▶ _Stored dataset items_:
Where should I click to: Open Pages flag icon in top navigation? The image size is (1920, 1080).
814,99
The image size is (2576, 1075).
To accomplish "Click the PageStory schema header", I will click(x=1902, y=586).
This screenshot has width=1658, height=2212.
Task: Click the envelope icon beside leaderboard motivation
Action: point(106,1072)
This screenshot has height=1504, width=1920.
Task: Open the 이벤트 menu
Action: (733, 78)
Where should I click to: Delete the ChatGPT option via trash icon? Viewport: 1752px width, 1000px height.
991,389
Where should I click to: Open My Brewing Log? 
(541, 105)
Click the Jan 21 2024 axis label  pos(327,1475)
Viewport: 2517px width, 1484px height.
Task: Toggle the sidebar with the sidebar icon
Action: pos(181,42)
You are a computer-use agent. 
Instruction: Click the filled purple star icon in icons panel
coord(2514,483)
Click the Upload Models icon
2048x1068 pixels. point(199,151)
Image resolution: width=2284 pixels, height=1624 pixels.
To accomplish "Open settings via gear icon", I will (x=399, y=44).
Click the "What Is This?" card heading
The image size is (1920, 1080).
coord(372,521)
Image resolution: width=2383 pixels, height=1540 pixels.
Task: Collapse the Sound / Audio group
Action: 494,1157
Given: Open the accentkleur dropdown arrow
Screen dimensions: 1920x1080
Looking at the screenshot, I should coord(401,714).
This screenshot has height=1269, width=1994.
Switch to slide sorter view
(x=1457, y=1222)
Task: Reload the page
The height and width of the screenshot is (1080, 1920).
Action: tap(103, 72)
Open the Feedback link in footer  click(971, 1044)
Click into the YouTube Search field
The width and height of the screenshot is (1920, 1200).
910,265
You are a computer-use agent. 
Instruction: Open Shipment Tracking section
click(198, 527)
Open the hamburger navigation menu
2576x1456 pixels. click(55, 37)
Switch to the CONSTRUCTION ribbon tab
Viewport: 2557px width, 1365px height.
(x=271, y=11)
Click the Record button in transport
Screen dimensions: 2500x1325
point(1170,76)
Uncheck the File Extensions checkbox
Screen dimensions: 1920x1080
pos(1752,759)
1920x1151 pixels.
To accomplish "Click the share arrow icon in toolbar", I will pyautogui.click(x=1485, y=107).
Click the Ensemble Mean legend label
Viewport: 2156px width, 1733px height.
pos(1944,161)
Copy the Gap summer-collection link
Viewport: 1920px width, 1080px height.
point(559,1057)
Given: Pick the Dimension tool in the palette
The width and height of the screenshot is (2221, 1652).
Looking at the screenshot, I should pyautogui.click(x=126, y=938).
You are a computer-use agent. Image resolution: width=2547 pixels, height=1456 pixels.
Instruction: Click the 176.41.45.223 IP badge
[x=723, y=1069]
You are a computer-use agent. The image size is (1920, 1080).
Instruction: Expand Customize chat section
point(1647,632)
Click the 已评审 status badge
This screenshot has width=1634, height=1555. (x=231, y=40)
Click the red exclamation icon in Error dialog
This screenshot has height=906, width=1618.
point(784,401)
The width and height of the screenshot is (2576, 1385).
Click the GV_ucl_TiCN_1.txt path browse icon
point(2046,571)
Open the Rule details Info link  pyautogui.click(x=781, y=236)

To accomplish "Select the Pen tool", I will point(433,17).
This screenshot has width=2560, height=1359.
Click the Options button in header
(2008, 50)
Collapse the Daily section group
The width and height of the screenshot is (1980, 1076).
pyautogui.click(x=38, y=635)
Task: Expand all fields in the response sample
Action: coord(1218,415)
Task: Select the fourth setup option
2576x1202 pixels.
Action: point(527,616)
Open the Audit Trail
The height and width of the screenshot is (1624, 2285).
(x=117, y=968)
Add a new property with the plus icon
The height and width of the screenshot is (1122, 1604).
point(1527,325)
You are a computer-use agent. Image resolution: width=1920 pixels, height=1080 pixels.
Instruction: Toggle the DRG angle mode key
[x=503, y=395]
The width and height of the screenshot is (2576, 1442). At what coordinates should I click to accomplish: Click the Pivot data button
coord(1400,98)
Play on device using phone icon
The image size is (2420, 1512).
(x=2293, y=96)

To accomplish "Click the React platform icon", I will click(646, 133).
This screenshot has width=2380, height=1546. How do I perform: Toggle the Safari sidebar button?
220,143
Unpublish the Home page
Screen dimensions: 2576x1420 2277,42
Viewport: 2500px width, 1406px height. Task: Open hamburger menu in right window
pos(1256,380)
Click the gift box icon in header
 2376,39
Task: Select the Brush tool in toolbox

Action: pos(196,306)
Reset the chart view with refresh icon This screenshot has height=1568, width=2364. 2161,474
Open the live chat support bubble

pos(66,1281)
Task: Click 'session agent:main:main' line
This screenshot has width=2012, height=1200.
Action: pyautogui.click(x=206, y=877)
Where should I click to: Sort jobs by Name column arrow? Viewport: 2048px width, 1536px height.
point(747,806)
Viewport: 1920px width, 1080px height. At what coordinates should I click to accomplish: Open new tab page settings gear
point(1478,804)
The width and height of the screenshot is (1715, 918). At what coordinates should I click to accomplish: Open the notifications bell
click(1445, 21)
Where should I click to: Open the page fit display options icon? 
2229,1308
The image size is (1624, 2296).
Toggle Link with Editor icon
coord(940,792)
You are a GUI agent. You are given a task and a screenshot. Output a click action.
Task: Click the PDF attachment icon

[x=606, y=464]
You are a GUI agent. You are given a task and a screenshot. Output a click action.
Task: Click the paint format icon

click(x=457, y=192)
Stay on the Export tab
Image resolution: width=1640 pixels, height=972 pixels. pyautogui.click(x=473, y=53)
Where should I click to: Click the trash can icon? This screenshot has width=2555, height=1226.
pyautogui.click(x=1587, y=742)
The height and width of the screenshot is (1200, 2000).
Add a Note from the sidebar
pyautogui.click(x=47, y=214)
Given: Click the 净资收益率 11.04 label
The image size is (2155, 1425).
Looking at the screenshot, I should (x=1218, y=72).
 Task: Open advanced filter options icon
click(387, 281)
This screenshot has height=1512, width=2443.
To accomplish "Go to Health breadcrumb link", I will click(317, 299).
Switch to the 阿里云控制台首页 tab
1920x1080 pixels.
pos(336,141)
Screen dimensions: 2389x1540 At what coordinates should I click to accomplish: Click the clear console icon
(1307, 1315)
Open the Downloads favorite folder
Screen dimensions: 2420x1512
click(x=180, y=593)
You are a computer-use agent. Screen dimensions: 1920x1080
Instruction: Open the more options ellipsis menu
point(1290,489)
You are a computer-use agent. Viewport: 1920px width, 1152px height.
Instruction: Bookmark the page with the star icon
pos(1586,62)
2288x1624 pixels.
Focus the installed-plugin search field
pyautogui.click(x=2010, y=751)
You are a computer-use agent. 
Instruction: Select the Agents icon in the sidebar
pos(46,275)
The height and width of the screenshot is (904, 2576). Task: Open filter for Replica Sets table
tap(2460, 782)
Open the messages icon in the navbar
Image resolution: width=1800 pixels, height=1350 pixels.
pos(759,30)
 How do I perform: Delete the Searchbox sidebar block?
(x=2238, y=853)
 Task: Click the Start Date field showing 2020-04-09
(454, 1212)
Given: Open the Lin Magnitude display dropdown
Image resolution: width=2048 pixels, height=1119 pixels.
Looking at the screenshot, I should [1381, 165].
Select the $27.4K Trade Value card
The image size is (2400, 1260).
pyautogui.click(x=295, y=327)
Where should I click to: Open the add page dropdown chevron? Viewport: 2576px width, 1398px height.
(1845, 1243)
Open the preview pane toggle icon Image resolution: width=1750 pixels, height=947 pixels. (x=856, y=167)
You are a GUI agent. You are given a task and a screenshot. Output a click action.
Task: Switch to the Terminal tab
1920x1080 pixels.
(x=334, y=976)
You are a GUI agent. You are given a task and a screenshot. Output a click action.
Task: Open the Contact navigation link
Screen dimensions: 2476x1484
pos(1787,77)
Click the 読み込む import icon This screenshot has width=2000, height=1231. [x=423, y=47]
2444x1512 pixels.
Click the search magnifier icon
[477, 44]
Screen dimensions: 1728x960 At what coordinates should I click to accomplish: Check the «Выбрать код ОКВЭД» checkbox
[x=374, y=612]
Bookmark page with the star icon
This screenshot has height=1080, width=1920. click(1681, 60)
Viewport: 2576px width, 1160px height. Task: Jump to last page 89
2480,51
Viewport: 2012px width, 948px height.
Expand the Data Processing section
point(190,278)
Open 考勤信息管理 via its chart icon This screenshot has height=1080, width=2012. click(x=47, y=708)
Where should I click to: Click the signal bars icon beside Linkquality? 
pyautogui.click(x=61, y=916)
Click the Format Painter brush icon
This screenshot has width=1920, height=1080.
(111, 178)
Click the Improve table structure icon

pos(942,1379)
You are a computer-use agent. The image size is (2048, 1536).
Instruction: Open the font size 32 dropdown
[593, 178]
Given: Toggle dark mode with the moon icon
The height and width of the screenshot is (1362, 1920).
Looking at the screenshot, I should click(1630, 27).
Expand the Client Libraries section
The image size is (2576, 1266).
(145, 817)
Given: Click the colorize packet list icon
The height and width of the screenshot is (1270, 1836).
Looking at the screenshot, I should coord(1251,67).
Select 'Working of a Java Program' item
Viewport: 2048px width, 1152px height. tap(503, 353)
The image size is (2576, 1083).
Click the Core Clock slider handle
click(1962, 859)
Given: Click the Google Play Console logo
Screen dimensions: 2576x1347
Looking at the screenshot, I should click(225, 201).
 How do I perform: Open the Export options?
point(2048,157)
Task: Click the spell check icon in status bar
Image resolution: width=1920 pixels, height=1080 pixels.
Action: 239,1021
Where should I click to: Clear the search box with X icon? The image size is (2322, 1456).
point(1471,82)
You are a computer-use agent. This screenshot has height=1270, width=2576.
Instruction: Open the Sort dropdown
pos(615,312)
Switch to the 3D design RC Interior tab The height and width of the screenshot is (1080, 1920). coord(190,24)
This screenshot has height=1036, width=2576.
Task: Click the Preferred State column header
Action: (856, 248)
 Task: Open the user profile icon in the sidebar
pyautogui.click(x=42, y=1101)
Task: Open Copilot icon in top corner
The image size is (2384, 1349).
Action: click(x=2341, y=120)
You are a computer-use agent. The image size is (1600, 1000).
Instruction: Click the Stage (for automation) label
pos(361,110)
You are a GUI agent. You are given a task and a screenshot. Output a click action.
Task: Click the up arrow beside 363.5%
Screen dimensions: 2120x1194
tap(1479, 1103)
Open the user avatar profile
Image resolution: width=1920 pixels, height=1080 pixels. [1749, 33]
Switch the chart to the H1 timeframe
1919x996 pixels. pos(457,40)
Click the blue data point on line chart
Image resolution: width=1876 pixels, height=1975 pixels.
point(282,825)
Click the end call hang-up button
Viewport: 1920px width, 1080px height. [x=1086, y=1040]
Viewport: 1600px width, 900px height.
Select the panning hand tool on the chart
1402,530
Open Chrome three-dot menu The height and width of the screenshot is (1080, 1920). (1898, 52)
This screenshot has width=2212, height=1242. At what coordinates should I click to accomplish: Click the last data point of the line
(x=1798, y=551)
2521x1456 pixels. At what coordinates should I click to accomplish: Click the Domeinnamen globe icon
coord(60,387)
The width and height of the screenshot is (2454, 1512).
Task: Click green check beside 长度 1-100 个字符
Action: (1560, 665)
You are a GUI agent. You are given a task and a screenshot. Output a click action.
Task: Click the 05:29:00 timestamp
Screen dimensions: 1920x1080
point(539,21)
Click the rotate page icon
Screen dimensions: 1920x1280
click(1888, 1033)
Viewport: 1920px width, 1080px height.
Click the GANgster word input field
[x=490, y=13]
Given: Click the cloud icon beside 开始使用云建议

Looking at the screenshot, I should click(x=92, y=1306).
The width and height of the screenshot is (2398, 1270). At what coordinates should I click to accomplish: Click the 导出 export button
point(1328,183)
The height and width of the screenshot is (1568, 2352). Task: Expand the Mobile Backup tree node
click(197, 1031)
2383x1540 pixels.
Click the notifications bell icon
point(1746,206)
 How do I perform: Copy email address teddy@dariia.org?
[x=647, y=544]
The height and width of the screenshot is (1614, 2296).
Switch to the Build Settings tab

▶ _Problem requirements_:
Set down, from the entries above, exactly the lines from the one with "The image size is (2576, 1083)." up to and including the one with "Task: Click the spell", and no other lines.

▶ _Reply to the exercise_:
The image size is (2576, 1083).
Click the Core Clock slider handle
click(1962, 859)
Given: Click the Google Play Console logo
Screen dimensions: 2576x1347
Looking at the screenshot, I should click(225, 201).
 How do I perform: Open the Export options?
point(2048,157)
Task: Click the spell check icon in status bar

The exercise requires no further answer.